In the series, Chiwetel Ejiofor (pictured above) plays the alien who we first see crawling out of some sort of space conveyance after crashing in a remote southwestern desert.
Before his emergence onto terra firma, his body transforms from his alien shape into a human one in an effort to adapt to this unfamiliar world. But his physical appearance aside, he emerges with no name, no clue and no clothes.
The origin story of this stranger is told by him -- that is, a present-day version of him who has apparently achieved great wealth and fame as some sort of tech titan.
In the show’s opening scene, the stranger -- who adopted the name “Faraday” shortly after his naked emergence from the desert -- is seen speaking to a packed theater of evidently adoring fans.
It is in this venue that he begins to tell the tale of how he came to Earth some time earlier (Weeks? Months? Years?) and rose to prominence in the human world after starting literally from nothing.
While “The Man Who Fell To Earth” is decidedly a science-fiction story, it is Faraday himself who positions his journey from the desert to this theater stage as the story of an immigrant and refugee.
Indeed, as if to drive the point home, his entry point into the United States (and the human world in general) is a desert in New Mexico -- the same kind of challenging terrain we associate with immigrants, fugitives, refugees and asylum seekers who try and enter the United States every day in the southwest.
A science-fiction immigration story is one way to position “The Man Who Fell To Earth,” but the description would be meaningless if the show was a dull, unwatchable bore -- which it definitely is not.
In the premiere episode, Faraday’s antisocial behavior puts him at odds with ordinary people about every five minutes or so.

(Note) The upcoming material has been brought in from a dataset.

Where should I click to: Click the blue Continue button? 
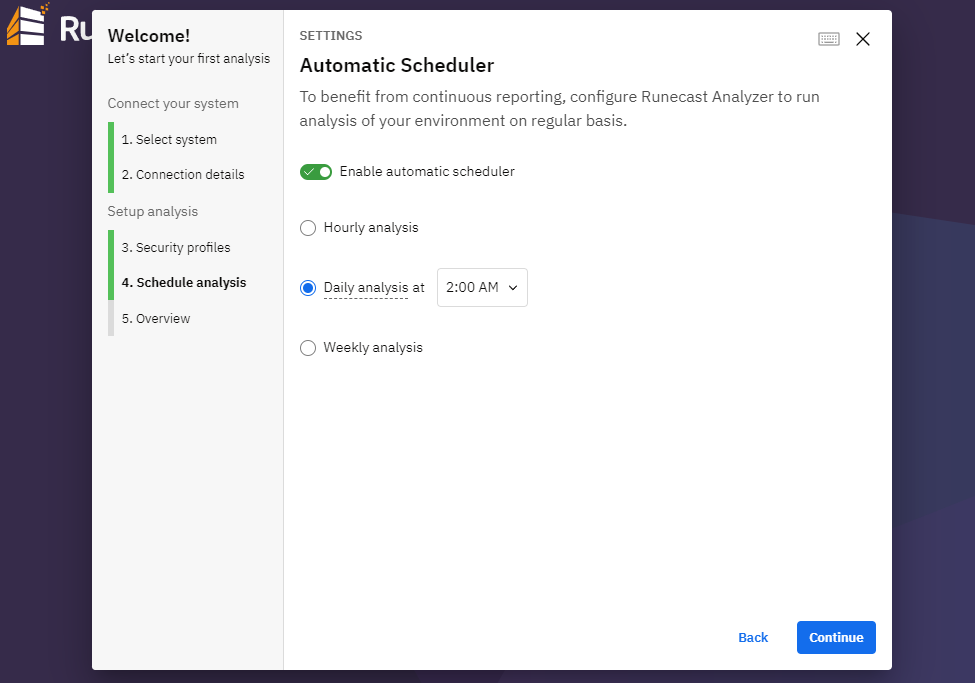pos(836,638)
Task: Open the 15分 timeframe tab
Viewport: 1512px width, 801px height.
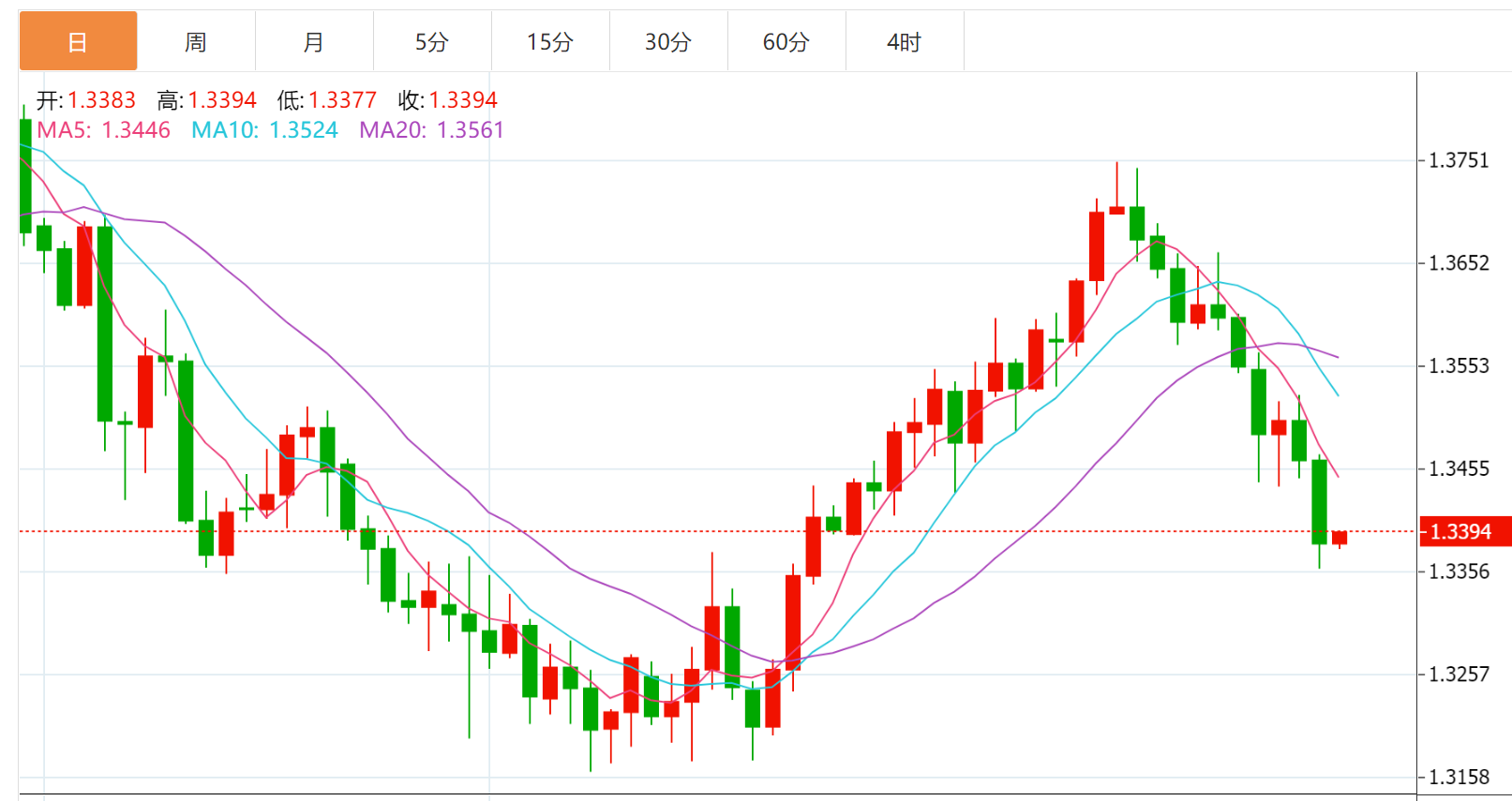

Some of these combustible situations are defused by a woman who becomes a reluctant companion to Faraday as he embarks on a mysterious mission to which he was assigned back on his home planet.
Naomie Harris plays the woman. Clarke Peters plays her ailing father and Bill Nighy rounds out the cast as an alien who arrived on Earth decades before with origins similar to Faraday’s.
The Nighy character has the same name as the Bowie alien in the 1976 movie, which brings this new sequel series back full circle to its own origin story.
“The Man Who Fell To Earth” premieres Sunday (April 24) at 10 p.m. Eastern on Showtime.